The Maintain Creative;

Prime mover, shapes puller.

Monday, September 22, 2008

Brief Reviews

Going to try the hand at some brief record reviews.

Neutral Milk Hotel
In the Aeroplane Over the Sea
It is slow and commanding poetry and although there is a long list of things that have done so: this album changed my life.

The Microphones
The Glow Pt.2
It is hard to finish but only because it is enormous and personal and intimate and passionate and honest and overwhelming.

The Weakerthans
Left and Leaving
A long time ago I resolved that when I was in love and the feelings were reciprocated that we would lie in the dark, head to head like a game of lovely dominos, and we would hear this record and it would be bigger than words can contain (try as we might).

Tuesday, August 26, 2008

Thought of His Never Spake

A day long in the tooth at least, he thought to himself. You could think many things about it. You could count the steps you took if that was the kind of attention you paid. Or the flavor of it. Or that it had no flavor. Like an em in your mouth, keeping you from speaking at least speaking anything you wanted to say. But one thing you couldn’t say about the day was that it was damned. This was not a damned day.

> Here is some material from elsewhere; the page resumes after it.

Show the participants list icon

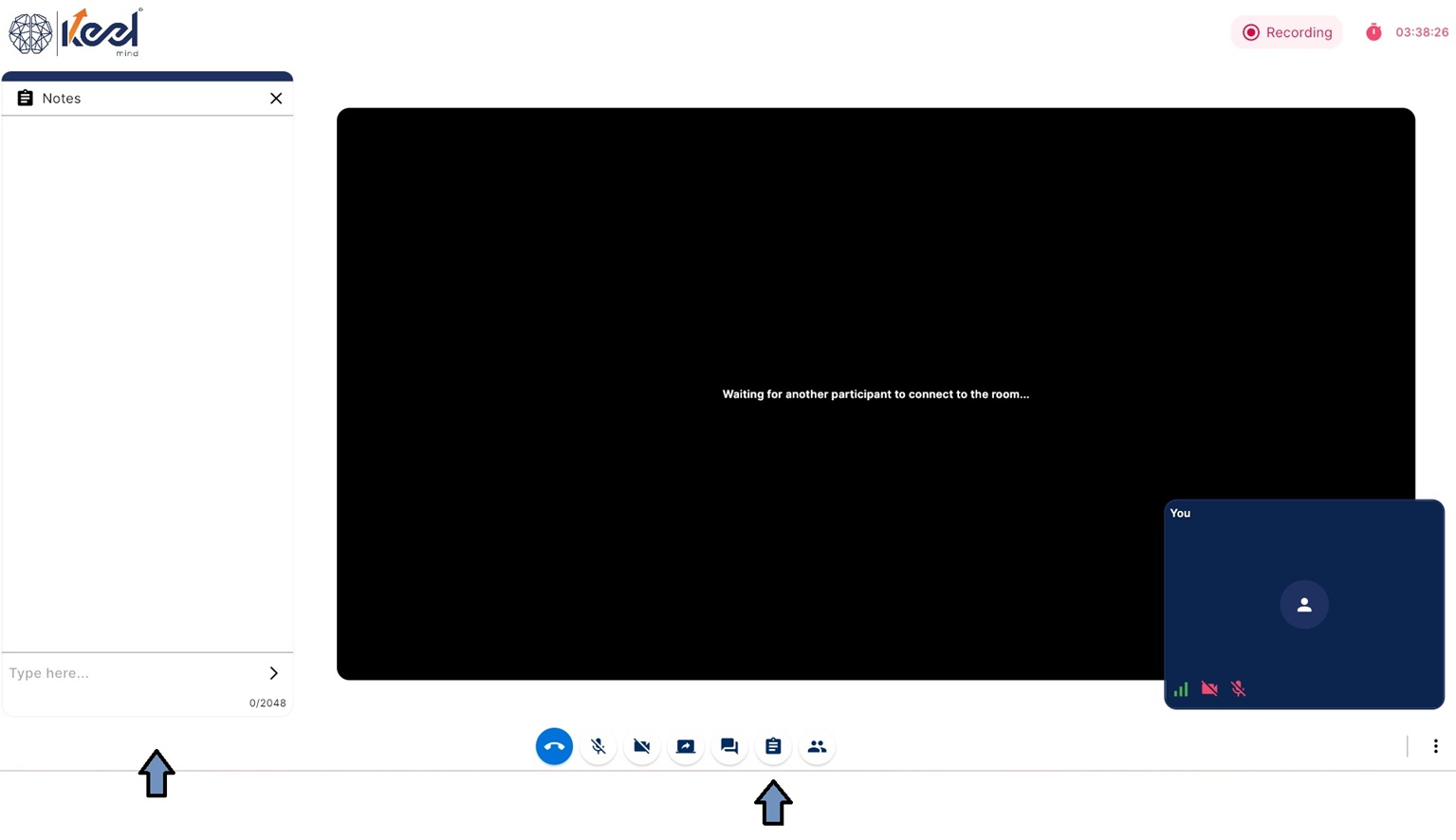pyautogui.click(x=817, y=746)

Each second before piping up was like the throat of the frog, swelling with expansion. Pregnant with air, with breadth. And just as quickly gone inside to lay with the beautiful machine that even though it was crafted years ago still went without hands tending it. And each thought of his never spake. Like the thankless hero in an unpublished novel that was writ with hardened and scarred hands that knew land better than word. Hands that knew the cruel limit of the living as if it were the cruel selfishness of wood in space, the kind the dead know from inside their caskets.

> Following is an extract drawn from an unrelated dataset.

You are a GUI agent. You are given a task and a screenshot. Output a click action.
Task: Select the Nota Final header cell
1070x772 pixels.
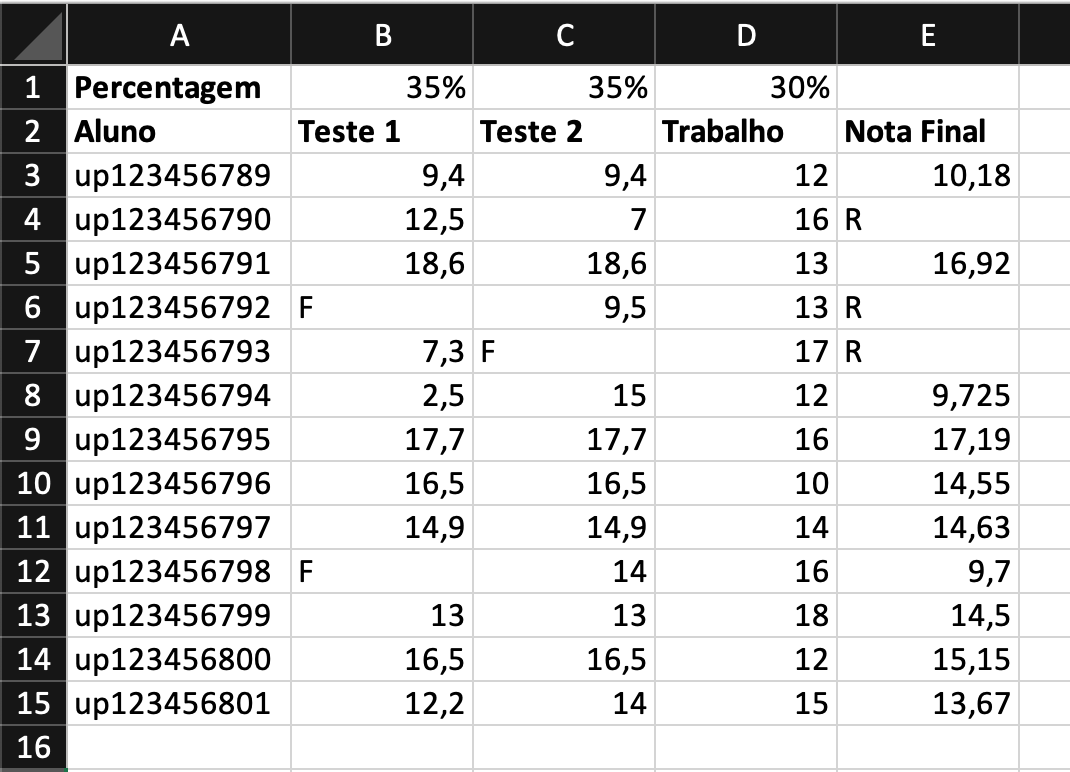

A some kind of blue he’d rather not so closely identify with but does. And it isn’t until he stops for a moment, lying on his empty belly, that he realizes his sheets are that color and so is the dirty shirt lying next to the sheets and so are his shoes and so is his demeanor. A powdered blue, lacking any luster really, but making the perfect metaphor. Light enough to dismiss any serious darkness, but blue enough yet to if only in illusion suggest that this mans waveform is somewhere close to melancholy in an averaged emotional spectrum. More ukulele than trumpet he might say it like.

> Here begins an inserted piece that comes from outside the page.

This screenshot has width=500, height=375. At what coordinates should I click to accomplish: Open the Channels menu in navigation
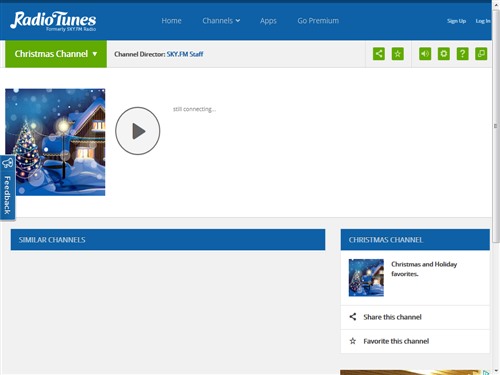pyautogui.click(x=221, y=21)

But news just arrived on the slipstream behind her as she enters the room. She’s got that metaphor where she wants it. And now she’s gonna eat it. Sunrise reveille. There’s that blue again just outnumbered by orange. It’s sorbet colors and in their books that’s just alright. And in this room it looks like and quacks like what poets and composers in every case fall just so short of really, truly, capturing.


Cheshire Poems

Looking for the arrow,

Wind same pitch as tea kettle,

Organic city.


Organic hearts now,

All above, aboard, C#,

Sailing in place, night.


Night up here with them,

With us all night together,

In silence the sap.


The sap just holding,

Asking us to not leave it,

Asking us with grace.


Anxious as the cricket,

Restless, just as unsure of,

Cheshire poems.


Tuesday, July 22, 2008

It wouldn't be right to say you saw her...

It wouldn't be right to say you saw her––no no, we're dealing with matters of the heart here, where your feelings go from felt to... inarticulate (the brain won't cooperate with the head). Which is to say, you don't see her. Her presence alone distorts the usual figure-ground relationship––surely there is something you saw. Some flip of the coin, her bright and bold patina.

You'll know it when it happens, there isn't anybody willing to deny that.

You'll be walking, you won't be running. And you won't be in a car because then you're just seeing her on TV and even if you forget you know she's just painted phosphors and glass. You'll be walking for certain. And all that is happening will twitch for a second. You'll take. Double take (if you took the first time, like you were supposed to) and still... what was it you saw? Like skimming a stranger's book case in a hurry... "The Old Man and the Grapes of Wrath"? No such book exists––right, a trick of the mind. What was it you saw? "A Traffic Light with a Silk Scarf"? No!

You'll then cease walking, lips cracking with a thirst.

It will take you roughly a minute. To inventory everything on the scene, careful not to combine any objects (or rather, the titles of any objects––a matter of the heart here). Then you will notice that, in a kind of passive meta-retrospect, whatever it was was absolutely beautiful and that it is now gone––whatever it was.